**Exercise task**
Return the listing below verbatim, starting at its first line and ending with the line that contains "coord(74,395)", both included.

**Target position records**
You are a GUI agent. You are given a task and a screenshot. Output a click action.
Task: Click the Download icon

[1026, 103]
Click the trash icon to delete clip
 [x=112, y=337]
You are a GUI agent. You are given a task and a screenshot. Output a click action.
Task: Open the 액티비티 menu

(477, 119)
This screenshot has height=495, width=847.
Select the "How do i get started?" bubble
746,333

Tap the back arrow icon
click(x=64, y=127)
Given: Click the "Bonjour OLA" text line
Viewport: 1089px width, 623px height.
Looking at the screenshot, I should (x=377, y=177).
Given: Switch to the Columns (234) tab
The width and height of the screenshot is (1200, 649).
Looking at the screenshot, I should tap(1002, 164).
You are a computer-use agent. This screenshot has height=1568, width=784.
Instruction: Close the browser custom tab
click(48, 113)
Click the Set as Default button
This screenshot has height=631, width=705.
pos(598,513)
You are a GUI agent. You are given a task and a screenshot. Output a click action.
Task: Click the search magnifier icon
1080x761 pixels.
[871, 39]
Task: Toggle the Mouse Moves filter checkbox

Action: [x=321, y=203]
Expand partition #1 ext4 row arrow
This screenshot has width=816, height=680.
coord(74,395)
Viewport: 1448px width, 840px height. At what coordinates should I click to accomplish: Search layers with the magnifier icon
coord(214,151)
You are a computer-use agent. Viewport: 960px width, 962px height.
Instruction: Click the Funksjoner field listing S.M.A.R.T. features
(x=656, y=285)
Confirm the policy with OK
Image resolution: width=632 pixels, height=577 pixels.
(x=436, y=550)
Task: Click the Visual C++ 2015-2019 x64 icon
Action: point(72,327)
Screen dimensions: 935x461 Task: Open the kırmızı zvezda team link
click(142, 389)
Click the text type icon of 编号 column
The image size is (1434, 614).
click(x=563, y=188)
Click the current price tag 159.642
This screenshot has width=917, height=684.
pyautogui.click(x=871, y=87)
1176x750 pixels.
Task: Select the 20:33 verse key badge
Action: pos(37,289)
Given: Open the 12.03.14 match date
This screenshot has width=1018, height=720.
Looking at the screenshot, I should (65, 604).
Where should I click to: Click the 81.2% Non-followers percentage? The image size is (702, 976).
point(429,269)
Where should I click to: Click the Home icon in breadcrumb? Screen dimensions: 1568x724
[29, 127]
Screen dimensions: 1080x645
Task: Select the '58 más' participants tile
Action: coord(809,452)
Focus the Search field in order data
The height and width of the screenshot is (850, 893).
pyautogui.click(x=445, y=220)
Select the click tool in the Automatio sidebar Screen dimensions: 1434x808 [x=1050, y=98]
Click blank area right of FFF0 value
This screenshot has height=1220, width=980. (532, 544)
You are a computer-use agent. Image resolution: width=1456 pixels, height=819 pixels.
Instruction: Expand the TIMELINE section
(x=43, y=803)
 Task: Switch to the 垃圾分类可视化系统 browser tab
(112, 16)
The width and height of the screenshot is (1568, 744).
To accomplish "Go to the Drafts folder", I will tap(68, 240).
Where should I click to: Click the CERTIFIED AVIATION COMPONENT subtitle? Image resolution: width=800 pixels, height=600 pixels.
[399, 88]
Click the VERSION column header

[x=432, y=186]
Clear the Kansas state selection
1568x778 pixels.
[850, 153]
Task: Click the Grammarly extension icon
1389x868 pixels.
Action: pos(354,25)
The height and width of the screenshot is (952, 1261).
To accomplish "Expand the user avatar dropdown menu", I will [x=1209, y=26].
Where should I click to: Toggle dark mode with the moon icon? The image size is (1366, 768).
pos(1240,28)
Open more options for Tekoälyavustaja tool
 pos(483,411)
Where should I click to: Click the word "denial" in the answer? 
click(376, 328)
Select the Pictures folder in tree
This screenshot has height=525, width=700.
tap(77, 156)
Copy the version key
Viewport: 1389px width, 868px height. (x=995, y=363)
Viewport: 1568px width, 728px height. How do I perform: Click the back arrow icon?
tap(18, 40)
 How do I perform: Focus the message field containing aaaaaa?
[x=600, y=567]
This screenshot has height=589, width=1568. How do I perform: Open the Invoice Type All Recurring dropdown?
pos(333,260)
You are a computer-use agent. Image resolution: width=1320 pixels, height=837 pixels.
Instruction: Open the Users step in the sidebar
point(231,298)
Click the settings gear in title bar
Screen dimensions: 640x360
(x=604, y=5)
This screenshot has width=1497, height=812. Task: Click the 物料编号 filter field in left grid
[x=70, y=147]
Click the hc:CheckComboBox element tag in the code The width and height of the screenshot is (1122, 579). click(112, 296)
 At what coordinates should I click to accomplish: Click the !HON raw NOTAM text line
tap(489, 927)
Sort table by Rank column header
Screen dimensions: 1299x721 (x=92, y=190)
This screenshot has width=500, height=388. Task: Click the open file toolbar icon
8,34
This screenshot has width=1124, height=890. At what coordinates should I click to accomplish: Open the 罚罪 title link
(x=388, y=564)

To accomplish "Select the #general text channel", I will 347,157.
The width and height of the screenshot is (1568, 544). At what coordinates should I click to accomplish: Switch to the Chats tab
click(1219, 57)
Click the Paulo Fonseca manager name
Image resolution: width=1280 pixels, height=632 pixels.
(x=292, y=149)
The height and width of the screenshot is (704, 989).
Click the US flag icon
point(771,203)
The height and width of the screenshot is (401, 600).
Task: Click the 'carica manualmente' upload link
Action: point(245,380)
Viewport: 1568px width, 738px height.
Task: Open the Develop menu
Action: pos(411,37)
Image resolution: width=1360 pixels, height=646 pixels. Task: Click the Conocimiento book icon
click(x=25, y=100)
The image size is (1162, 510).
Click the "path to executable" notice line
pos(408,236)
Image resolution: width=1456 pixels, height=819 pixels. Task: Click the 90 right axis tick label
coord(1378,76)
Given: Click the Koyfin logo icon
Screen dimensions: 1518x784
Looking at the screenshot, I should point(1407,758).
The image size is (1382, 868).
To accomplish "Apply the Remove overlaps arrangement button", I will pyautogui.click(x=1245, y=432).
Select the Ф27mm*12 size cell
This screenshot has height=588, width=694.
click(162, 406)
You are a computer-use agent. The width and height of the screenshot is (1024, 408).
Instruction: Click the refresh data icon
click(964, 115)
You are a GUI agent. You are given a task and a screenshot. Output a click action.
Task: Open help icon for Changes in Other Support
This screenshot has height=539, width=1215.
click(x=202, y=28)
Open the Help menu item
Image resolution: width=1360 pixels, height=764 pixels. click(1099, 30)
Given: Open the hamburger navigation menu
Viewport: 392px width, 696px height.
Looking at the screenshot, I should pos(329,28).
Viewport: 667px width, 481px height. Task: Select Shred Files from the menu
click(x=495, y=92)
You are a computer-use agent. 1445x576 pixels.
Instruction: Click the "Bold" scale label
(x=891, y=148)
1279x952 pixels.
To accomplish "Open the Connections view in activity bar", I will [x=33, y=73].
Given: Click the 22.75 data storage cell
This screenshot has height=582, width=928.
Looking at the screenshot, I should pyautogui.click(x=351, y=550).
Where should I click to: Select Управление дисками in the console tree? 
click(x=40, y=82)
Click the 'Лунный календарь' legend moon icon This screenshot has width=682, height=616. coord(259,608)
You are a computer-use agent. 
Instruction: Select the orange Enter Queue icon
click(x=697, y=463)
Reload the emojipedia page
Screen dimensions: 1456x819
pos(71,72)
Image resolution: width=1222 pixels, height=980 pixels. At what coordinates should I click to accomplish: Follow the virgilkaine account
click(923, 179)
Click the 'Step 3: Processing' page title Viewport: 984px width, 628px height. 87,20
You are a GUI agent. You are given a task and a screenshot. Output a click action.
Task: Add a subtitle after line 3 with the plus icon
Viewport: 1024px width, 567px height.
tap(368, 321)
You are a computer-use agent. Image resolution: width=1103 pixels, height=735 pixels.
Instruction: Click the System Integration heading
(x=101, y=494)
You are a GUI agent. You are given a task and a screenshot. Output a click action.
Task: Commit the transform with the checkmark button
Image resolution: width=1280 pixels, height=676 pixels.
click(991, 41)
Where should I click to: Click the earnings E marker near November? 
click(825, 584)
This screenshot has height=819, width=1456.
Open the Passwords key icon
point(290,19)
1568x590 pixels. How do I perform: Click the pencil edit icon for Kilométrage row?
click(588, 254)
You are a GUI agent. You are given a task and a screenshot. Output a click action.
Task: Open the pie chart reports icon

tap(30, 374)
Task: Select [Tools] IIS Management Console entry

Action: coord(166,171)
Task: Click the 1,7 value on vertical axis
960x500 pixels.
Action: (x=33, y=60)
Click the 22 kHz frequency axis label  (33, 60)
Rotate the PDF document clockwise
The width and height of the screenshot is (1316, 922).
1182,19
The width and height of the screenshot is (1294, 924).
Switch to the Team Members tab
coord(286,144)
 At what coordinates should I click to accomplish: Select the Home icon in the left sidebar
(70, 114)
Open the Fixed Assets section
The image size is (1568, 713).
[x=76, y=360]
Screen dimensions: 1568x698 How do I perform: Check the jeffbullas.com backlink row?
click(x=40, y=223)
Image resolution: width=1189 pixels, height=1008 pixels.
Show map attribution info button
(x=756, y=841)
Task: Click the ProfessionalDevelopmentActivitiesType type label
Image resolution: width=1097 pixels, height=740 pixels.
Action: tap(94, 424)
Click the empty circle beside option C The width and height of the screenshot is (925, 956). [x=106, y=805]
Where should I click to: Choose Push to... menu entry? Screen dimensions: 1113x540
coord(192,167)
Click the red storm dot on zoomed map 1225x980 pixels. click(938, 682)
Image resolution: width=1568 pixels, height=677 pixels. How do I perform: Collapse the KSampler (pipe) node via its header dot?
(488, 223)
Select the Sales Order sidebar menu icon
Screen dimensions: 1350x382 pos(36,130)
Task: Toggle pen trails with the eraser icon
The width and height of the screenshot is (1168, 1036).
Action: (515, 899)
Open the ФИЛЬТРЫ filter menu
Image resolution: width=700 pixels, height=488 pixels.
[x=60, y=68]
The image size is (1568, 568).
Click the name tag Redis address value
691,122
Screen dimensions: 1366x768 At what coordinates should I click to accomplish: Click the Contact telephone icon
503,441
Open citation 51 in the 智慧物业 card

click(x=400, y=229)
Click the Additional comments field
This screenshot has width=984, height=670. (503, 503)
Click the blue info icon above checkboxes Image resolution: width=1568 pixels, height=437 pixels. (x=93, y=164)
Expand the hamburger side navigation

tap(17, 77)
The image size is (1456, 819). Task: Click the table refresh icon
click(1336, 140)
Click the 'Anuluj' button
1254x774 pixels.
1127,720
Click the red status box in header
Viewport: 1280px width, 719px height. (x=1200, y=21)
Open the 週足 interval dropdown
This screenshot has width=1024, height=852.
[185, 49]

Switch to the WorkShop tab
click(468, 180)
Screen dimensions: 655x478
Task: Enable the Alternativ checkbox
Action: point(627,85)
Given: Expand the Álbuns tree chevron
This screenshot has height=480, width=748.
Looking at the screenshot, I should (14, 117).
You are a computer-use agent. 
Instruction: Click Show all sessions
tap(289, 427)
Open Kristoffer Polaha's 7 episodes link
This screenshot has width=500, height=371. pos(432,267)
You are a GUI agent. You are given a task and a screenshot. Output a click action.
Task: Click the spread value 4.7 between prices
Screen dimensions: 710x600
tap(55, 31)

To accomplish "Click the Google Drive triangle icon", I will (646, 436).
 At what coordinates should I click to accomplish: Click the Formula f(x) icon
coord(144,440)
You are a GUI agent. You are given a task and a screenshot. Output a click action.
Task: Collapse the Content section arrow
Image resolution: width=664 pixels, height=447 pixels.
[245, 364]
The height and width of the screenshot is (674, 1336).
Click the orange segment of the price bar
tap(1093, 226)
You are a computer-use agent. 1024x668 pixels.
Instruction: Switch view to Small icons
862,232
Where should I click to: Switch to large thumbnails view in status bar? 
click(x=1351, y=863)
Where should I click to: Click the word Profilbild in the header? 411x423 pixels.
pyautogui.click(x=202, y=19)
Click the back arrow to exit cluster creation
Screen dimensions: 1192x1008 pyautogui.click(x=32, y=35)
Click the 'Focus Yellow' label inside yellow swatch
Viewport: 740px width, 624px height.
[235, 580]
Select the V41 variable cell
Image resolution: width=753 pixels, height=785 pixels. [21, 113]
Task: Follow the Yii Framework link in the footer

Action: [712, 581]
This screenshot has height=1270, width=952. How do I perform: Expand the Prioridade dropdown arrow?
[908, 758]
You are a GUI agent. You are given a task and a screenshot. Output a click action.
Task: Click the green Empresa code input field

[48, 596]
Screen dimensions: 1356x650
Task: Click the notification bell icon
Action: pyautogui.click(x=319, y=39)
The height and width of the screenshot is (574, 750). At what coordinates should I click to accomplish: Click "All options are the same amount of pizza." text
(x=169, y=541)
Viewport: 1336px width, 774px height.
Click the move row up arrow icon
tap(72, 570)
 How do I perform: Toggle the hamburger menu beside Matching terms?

**Response**
You are a GUI agent. You are given a task and a screenshot. Output a click action.
Task: Click the Download icon

[1026, 103]
Click the trash icon to delete clip
 [x=112, y=337]
You are a GUI agent. You are given a task and a screenshot. Output a click action.
Task: Open the 액티비티 menu

(477, 119)
This screenshot has height=495, width=847.
Select the "How do i get started?" bubble
746,333

Tap the back arrow icon
click(x=64, y=127)
Given: Click the "Bonjour OLA" text line
Viewport: 1089px width, 623px height.
Looking at the screenshot, I should (x=377, y=177).
Given: Switch to the Columns (234) tab
The width and height of the screenshot is (1200, 649).
Looking at the screenshot, I should tap(1002, 164).
You are a computer-use agent. This screenshot has height=1568, width=784.
Instruction: Close the browser custom tab
click(48, 113)
Click the Set as Default button
This screenshot has height=631, width=705.
pos(598,513)
You are a GUI agent. You are given a task and a screenshot. Output a click action.
Task: Click the search magnifier icon
1080x761 pixels.
[871, 39]
Task: Toggle the Mouse Moves filter checkbox

Action: [x=321, y=203]
Expand partition #1 ext4 row arrow
This screenshot has width=816, height=680.
coord(74,395)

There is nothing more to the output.